The Committee found that this conduct meant that the GPMPs were not comprehensive and failed to appropriately address patients’ chronic healthcare. By example, for one patient, the practitioner prepared a GPMP only in relation to non-melanoma skin cancer. However, the patient also had Parkinson’s disease and hypertension (and perhaps other conditions that the practitioner did not inquire about) that were not addressed.
The content recorded in GPMPs was also inadequate. For example, one GPMP documented that a patient had malignant melanoma, but did not record the anatomical location of the melanoma. In general, information regarding a patient’s aims and goals was also lacking.
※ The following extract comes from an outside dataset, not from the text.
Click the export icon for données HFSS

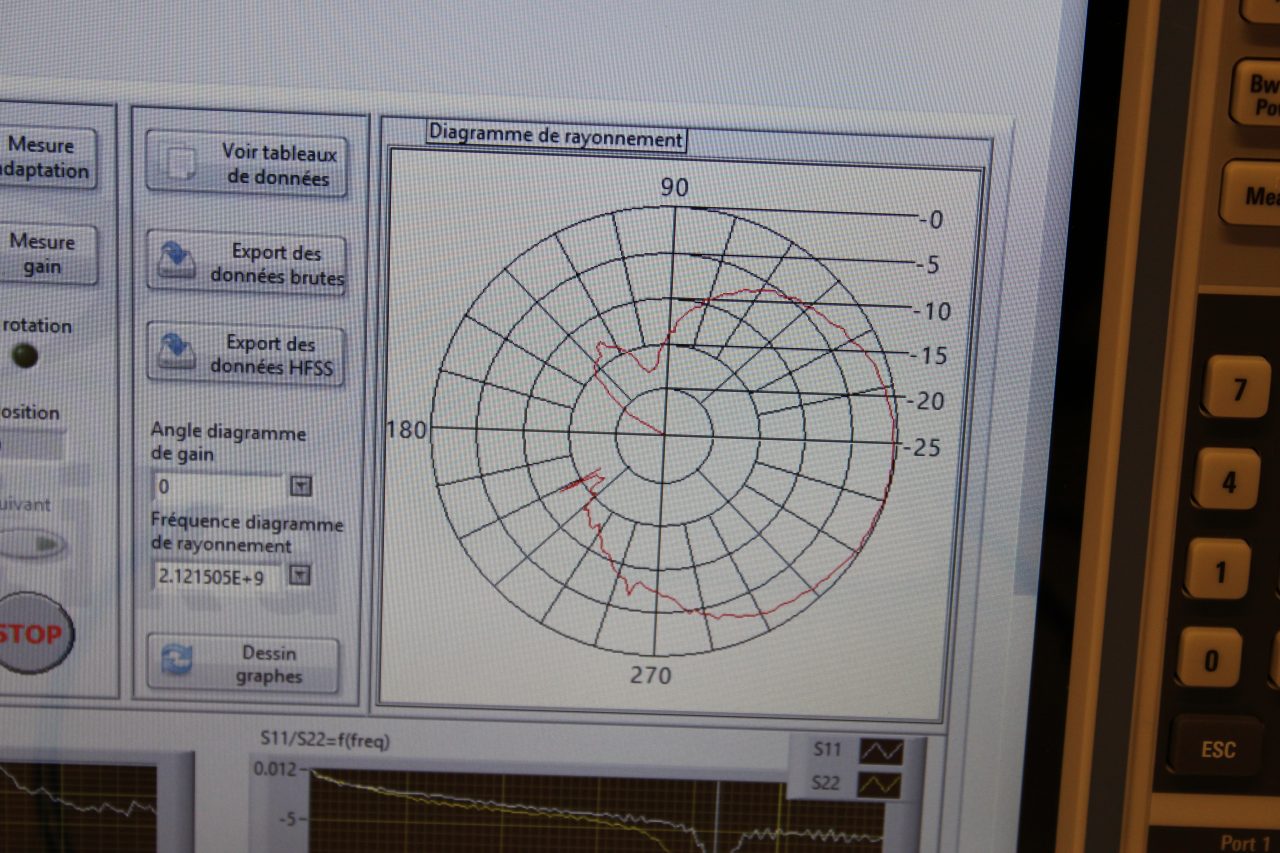pyautogui.click(x=177, y=354)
The content of the care plans was therefore what would be expected of a normal consultation for melanoma or skin cancer, rather than a comprehensive GPMP addressing all of a patient’s chronic healthcare needs.
The Committee found that the practitioner engaged in inappropriate practice in rendering MBS item 732 for substantially the same reasons that it found he engaged in inappropriate practice in his rendering of MBS item 721.
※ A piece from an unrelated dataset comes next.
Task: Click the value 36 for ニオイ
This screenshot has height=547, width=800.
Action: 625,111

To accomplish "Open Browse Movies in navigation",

MBS item 30195 (treatment of relevant benign skin neoplasms)
The practitioner failed to keep adequate records in connection with MBS item 30195. The practitioner relied on recording detail in his billing record rather than the clinical record of each patient. The Committee considered, in the circumstances of this case, that other practitioners would be unlikely to refer to the billing record to look for essential clinical information that should have been included in the clinical notes.
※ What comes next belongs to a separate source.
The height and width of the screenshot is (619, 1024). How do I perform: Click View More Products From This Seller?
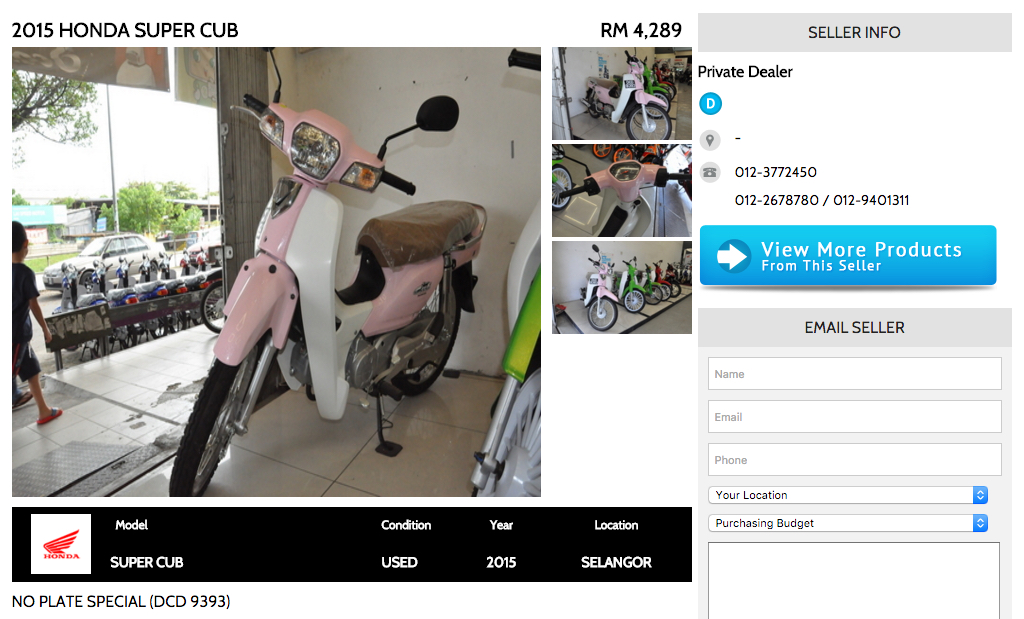[848, 256]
For all services, the practitioner did not record the location of lesions or specify the method of removal of each lesion in his clinical records, which the Committee found to be unacceptable.
MBS item 31265 (treatment of relevant basal or squamous cell carcinoma)
For MBS item 31265, the Committee found that the practitioner did not keep an adequate record of to some or all of the following in the entries for these services:
b) the size of lesions;
c) local anaesthetic;
d) the method of lesion removal;
e) method of wound closure;
f) the excision margin;
g) the suture material;
h) the number of sutures; and
i) post-operative wound care advice given.
By example, in respect of one MBS item 31265 service the practitioner’s entry indicated only that he had excised a BCC from a particular anatomical site, and noted the printing of a histopathology form.
The failure to record the abovementioned information in the entries for each service was found to be unacceptable.
Determining Authority determination
The Determining Authority’s repayment direction of $469,339.90 represents the whole of the benefits that were paid for MBS items 721, 732 and 31265 services, and 50% of the benefits paid for MBS item 30195 services. The practitioner was also reprimanded and a counselling direction was made.
C. Federal Court
One judicial review application was heard by the Federal Court in September 2017. The decision has been reserved.
D. Referrals to the major non-compliance (fraud) division
No matters were referred to the major non-compliance (fraud) division in September 2017.
E. Referrals to AHPRA
One matter was referred to AHPRA in September 2017 for noncompliance with professional standards.